Dallas — When the invitation to attend Lumedia Musicworks’ inaugural concert arrived, it was immediately intriguing and mystifying at the same time. Entitled “Wonder Women,” one suspected that it would feature women performers and composers. However, the discovery that Lumedia specializes in music before 1750—the year Bach died—didn’t help. Even today, female composers struggle for recognition. In the Baroque and Medieval times, they were invisible and only a few names have come down to us, mainly to musicologists.
The exception is Hildegard von Bingen (1098-1179), who was represented on the program.

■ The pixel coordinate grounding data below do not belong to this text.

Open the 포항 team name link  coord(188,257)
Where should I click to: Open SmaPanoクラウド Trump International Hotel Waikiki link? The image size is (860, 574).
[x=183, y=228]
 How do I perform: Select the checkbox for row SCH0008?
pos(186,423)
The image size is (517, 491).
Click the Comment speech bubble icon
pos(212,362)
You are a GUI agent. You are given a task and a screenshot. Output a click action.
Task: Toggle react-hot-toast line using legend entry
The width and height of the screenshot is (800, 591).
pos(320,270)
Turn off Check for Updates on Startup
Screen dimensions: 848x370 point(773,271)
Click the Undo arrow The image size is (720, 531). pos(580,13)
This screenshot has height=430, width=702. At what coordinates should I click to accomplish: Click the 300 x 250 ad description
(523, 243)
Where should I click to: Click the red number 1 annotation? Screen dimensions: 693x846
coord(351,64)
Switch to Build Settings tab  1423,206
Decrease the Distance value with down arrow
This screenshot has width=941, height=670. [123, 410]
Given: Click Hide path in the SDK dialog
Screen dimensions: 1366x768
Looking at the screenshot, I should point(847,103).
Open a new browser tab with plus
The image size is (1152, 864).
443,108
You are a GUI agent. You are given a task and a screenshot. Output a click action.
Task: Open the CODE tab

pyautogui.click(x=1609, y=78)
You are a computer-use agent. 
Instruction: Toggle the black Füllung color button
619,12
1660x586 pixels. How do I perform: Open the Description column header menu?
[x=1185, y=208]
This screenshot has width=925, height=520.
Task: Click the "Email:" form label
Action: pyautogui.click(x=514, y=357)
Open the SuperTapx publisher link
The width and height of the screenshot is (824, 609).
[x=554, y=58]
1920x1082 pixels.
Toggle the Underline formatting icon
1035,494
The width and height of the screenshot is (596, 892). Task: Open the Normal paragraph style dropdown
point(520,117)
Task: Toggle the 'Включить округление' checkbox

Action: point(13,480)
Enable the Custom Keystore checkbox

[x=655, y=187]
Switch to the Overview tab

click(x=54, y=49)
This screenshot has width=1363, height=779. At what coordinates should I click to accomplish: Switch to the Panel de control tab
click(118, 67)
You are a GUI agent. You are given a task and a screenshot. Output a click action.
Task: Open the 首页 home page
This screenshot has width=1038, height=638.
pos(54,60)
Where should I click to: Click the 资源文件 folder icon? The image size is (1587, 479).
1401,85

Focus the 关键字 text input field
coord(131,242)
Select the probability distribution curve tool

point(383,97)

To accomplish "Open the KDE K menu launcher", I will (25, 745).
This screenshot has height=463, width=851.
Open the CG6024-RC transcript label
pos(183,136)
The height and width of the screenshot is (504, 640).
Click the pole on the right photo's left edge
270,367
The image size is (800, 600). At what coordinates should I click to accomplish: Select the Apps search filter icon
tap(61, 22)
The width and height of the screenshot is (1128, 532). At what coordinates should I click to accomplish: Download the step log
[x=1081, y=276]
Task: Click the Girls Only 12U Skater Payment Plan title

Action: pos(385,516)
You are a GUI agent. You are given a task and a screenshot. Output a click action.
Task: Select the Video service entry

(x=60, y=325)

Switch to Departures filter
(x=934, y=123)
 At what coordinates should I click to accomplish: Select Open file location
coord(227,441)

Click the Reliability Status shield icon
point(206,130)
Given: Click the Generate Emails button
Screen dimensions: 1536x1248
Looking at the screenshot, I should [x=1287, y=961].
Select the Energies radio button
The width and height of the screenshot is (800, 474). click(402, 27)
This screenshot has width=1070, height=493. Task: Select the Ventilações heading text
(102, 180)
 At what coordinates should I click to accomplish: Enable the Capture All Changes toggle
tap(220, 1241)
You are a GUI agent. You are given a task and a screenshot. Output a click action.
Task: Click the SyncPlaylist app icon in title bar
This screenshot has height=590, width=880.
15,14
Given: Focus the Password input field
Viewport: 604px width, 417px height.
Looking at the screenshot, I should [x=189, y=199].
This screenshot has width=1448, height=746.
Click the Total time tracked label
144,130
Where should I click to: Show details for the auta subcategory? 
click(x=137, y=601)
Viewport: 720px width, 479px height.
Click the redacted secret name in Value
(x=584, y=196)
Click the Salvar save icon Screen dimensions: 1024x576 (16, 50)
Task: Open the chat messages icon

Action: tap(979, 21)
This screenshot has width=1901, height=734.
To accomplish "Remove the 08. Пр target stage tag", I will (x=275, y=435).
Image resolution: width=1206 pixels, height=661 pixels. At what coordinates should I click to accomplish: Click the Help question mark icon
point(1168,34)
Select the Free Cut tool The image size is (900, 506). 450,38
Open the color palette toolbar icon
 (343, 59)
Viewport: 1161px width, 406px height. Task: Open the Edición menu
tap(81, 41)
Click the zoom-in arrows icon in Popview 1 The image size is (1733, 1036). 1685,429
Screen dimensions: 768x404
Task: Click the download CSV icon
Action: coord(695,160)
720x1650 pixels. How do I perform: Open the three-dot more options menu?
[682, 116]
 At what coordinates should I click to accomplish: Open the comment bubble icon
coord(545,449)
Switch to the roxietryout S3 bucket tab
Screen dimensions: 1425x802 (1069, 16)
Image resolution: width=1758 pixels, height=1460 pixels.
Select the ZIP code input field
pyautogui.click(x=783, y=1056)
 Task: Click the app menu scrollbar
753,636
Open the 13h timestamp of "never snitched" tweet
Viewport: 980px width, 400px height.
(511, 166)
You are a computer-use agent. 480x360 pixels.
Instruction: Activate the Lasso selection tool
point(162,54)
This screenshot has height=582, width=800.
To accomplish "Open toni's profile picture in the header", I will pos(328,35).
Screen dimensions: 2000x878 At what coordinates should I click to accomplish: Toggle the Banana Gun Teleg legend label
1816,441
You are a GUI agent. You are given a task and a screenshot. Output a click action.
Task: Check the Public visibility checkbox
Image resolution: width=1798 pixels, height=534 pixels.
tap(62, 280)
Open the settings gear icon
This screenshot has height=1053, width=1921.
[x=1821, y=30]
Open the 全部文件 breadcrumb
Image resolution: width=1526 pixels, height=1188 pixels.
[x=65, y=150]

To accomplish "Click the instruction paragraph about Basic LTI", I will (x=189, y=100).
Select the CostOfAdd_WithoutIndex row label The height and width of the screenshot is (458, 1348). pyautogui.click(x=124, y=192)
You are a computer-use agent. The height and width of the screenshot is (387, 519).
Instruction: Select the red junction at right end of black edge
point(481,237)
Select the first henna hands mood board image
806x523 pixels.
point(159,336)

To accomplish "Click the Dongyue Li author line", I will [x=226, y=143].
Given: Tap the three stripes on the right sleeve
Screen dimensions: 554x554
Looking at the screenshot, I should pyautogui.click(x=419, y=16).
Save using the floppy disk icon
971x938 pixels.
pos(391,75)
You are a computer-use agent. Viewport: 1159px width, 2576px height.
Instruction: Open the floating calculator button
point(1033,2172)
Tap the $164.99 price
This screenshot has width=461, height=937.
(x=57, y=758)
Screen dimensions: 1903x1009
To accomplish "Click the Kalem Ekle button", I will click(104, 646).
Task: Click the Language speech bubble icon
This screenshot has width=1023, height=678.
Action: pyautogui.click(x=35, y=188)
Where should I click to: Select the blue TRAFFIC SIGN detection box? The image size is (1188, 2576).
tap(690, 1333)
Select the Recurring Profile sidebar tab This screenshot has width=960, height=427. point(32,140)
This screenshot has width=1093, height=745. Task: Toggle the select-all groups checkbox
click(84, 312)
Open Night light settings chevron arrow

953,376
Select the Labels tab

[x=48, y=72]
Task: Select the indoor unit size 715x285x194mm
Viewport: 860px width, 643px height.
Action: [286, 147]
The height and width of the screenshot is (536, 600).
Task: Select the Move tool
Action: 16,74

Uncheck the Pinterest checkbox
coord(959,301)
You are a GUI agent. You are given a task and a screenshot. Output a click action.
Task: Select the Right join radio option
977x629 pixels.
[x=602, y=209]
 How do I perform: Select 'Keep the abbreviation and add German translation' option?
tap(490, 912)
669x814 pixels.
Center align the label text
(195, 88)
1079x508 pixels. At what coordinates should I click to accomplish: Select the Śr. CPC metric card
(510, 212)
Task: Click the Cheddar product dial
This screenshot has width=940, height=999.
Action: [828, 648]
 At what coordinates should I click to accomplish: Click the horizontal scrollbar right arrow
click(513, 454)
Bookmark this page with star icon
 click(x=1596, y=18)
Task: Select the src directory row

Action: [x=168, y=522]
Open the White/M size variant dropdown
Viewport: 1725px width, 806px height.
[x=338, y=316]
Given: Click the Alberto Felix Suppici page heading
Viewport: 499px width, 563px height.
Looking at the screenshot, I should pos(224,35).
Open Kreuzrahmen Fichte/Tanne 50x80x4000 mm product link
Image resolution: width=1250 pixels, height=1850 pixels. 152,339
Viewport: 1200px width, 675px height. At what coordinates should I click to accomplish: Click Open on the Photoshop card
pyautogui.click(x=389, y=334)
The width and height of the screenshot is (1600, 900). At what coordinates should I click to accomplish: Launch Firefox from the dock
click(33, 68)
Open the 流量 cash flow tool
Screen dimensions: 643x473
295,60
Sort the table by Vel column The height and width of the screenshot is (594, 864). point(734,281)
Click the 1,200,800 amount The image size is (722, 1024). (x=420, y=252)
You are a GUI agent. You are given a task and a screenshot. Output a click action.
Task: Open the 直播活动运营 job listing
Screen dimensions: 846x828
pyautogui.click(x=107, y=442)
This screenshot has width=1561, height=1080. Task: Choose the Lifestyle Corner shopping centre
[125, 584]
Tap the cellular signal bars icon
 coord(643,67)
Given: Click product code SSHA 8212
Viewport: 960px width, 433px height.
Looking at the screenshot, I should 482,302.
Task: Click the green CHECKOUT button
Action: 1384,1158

She was a mystic nun who made astonishing advances in holistic medicine but was also a prolific composer, writer and poet. The New Age movement discovered her and her music was revived in performance and recordings starting about 1979.
If your image of an early music concert with historically accurate instruments is an evening that is dry, academic, excruciatingly accurate and slightly out of tune, Lumedia pleasantly surprised. This concert was impeccably performed, but it was always enjoyable and even fun at times.
Performing without a conductor, the all-female chorus stood in a semi-circle at Highland Park Presbyterian Church in the week before Christmas, and were physically involved with the rhythm and the pace of the music as if they shared a mental connection. Solo voices came from the ensemble. The excellent instrumental ensemble, which included some male musicians, played on historically accurate instruments such as the baroque violin, gamba, vielle, baroque cello, violone, harpsichord and a small portative organ. Soprano Julianna Emanski founded the group and serves as music director.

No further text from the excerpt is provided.